A federal district judge in Indianapolis late this afternoon declined to temporarily restrain federal health officials from requiring drug maker Eli Lilly, based on a May 17 enforcement letter, to provide 340B discounts on drugs dispensed by contract pharmacies. Nonetheless, the judge plans to proceed with a June 16 hearing on Lilly’s request for a preliminary injunction to block the enforcement of a Dec. 30 HHS advisory opinion and allow it to amend its case to also challenge the May 17 letter.
U.S. District Judge Sarah Evans Barker ruled from the bench that the letter poses “no irreparable harm” to Lilly, and that the company only needs to provide a plan to HRSA for restoring discounts.
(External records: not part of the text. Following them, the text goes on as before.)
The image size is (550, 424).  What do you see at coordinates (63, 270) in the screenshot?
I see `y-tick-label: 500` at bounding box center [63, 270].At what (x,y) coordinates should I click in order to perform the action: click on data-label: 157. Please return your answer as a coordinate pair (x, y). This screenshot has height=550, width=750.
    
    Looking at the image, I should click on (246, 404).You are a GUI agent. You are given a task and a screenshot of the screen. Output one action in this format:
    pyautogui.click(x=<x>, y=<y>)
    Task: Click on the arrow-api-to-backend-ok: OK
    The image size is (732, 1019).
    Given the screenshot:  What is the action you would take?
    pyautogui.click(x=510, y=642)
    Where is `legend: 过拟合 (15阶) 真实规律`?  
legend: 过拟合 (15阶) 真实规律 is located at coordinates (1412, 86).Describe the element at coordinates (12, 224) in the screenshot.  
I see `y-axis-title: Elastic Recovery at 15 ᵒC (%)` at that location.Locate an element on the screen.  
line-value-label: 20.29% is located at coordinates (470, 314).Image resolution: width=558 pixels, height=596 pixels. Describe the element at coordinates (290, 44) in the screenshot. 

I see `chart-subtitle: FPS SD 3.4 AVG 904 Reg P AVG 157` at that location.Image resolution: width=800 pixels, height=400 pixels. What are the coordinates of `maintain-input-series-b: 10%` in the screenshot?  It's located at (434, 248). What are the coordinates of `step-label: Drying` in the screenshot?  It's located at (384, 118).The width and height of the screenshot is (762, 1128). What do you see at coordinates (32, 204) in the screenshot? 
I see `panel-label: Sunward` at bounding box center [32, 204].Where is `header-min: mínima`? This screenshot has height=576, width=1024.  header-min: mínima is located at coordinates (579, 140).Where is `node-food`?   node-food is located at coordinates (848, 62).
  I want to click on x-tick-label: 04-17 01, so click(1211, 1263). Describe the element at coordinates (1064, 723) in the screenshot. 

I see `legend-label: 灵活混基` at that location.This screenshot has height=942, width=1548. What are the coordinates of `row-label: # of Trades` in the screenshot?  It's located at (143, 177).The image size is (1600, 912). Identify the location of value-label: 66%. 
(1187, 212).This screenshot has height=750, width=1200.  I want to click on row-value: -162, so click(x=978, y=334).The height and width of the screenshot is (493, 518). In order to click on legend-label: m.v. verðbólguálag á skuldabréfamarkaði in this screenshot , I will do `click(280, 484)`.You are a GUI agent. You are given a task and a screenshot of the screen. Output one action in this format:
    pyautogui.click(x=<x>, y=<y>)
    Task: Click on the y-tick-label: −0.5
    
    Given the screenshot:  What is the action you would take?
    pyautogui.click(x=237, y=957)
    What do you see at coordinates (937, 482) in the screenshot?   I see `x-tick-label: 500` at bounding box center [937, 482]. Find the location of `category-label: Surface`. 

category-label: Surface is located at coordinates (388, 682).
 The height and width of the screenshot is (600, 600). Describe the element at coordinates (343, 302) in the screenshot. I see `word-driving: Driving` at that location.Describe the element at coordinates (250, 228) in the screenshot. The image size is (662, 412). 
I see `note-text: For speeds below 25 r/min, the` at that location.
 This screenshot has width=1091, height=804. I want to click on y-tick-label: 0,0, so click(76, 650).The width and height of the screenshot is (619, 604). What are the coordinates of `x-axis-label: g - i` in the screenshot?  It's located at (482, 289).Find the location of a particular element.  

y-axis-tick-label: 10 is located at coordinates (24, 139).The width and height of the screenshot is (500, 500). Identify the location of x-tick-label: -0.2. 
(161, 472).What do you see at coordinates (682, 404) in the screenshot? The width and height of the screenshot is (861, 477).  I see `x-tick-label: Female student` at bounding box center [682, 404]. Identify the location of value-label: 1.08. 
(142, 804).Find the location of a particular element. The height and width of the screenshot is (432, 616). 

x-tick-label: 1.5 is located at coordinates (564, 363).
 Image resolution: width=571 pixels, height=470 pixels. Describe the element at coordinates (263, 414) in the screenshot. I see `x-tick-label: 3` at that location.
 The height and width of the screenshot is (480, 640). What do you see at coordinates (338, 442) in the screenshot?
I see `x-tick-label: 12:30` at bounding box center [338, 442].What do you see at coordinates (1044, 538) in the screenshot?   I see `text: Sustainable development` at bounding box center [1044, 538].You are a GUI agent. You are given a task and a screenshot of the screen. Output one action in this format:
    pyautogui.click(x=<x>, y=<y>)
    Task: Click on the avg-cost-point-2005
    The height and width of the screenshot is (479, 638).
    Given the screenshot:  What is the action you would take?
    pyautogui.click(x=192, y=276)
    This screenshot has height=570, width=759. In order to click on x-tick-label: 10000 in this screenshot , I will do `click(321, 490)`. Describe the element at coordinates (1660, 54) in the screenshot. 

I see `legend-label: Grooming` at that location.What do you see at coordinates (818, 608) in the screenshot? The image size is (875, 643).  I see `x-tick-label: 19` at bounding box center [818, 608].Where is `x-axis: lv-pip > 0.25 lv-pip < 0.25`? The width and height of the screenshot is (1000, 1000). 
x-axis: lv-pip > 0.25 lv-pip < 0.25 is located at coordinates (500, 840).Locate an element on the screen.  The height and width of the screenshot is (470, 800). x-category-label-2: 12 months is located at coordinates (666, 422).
Lilly is suing to stop HHS from enforcing against it a Dec. 30 advisory opinion that the 340B statute requires Lilly and other drug manufacturers that participate in 340B to offer their products at or below 340B ceiling prices when covered entities use contract pharmacies.
The May 17 letter issued by HHS’s Health Resources and Services Administration (HRSA) determined that Lilly’s restrictions on 340B pricing to covered entities that use contract pharmacies resulted in overcharges and violated the 340B statute. Five other manufacturers with similar policies got similar letters. HRSA asked the companies to tell it by next Tuesday, June 1, what their plans are to resume unrestricted 340B pricing.
Barker upbraided the government for giving the companies a reporting deadline immediately after the Memorial Day holiday. She called it inequitable, unfair, and insensitive, and gave Lilly until June 10 to submit its plan to HRSA. She also agreed to a request by government lawyers for a short extension of its next briefing deadline.
Barker said a previously scheduled June 16 hearing on Lilly’s motions for a preliminary injunction against HHS and HRSA’s enforcement of the December advisory opinion against it remain on track. She also agreed to allow Lilly to amend its filing to address what the company believes is an unlawful May 17 enforcement letter.
Meanwhile this afternoon, a federal district judge in Wilmington, Del., held a hearing in manufacturer AstraZeneca’s case also challenging the advisory opinion.
U.S. District Judge Leonard Stark indicated through his questioning that he is weighing whether to rule that HHS’s conclusion that manufacturers must offer 340B pricing when entities use contract pharmacies is just one of several possible, reasonable ways to interpret the 340B statute, and not the only possible conclusion. This could be problematic for the government’s case and will likely cause significant concern to the 340B provider community.